Having A Coffee Outside Isn't Against Lockdown Rules, Says Police Minister

Kit Malthouse says coming up with precise guidance was a "Scotch egg moment".

Getting a takeaway coffee on the way to exercise outside is allowed under the national lockdown in England, the police minister has said.

Kit Malthouse said setting out precise rules around leaving home had been one of those “Scotch egg moments” for the government.

In December there was confusion over whether a scotch egg counted as a “substantial meal” in a pub, allowing the customer to also drink alcohol. 

Speaking to ITV’s Good Morning Britain on Tuesday, Malthouse said the public should use “common sense” when following the current restrictions.

“If you’re getting coffee on your way to do exercise, or as part of your acquiring food, or one of those reasons you’re allowed to be out of the house, then that is legitimate,” he said.
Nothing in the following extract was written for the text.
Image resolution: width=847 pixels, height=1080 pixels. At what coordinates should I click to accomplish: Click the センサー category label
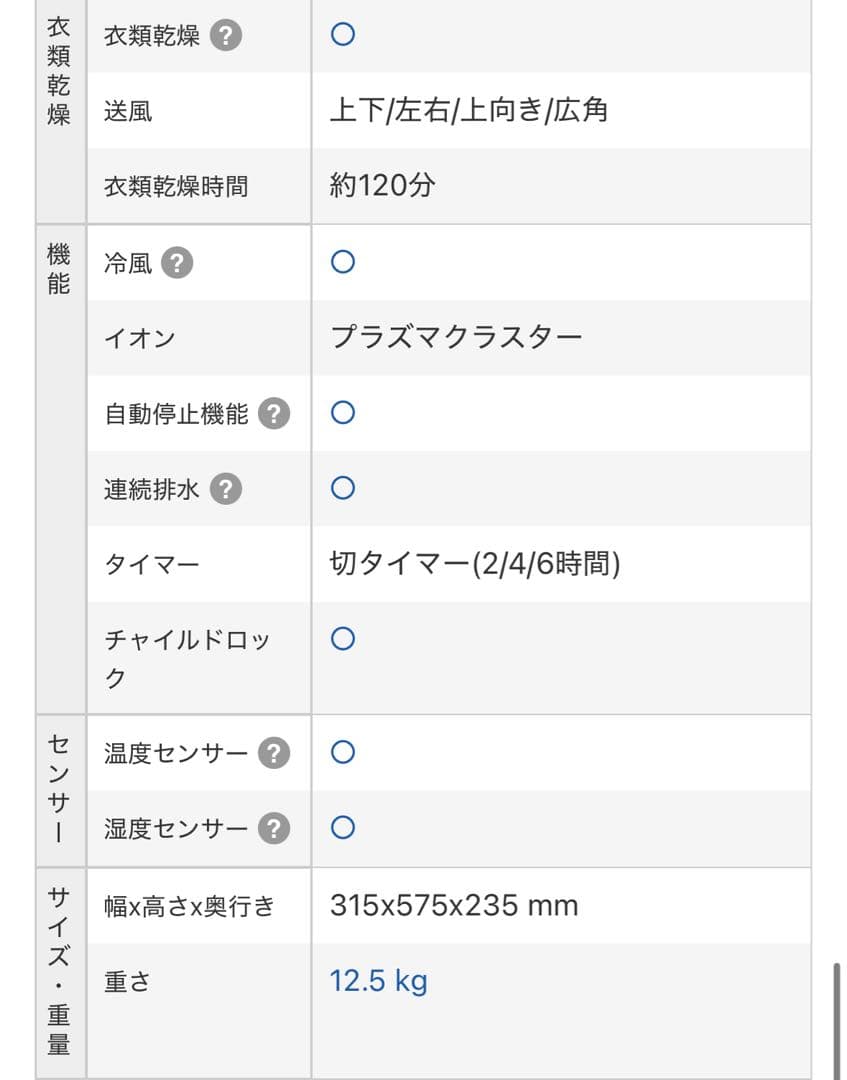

“This is one of those Scotch egg moments, where it’s very hard for us legislators to legislate for every single nuance of human behaviour.”

Under the restrictions in place in England, people have been told to stay at home unless it is essential to leave.

People are allowed to go outside to exercise by themselves or with one other person.

But Nadhim Zahawi, the minister for vaccine deployment, told Times Radio people should not use exercise as cover for socialising with friends.

“Don’t go out and sit or have that opportunity of social interaction because you’re helping the virus and that’s what we want to avoid,” he said.

It comes as Cressida Dick, the Metropolitan Police Commissioner, warned coronavirus rule-breakers they were “increasingly likely” to face fines as forces move “more quickly”.

She told the BBC it was “preposterous” that anyone could be unaware of the need to follow the restrictions.

But Dick refused to comment on Boris Johnson’s decision to ride his bike seven miles from his home in Downing Street.

“I am not going to comment on individual cases. I’m really not,” she said. “What I can say is that it is not against the law. I think that’s implicit.”

Johnson has warned the current strict rules will be made even tougher if they are not followed.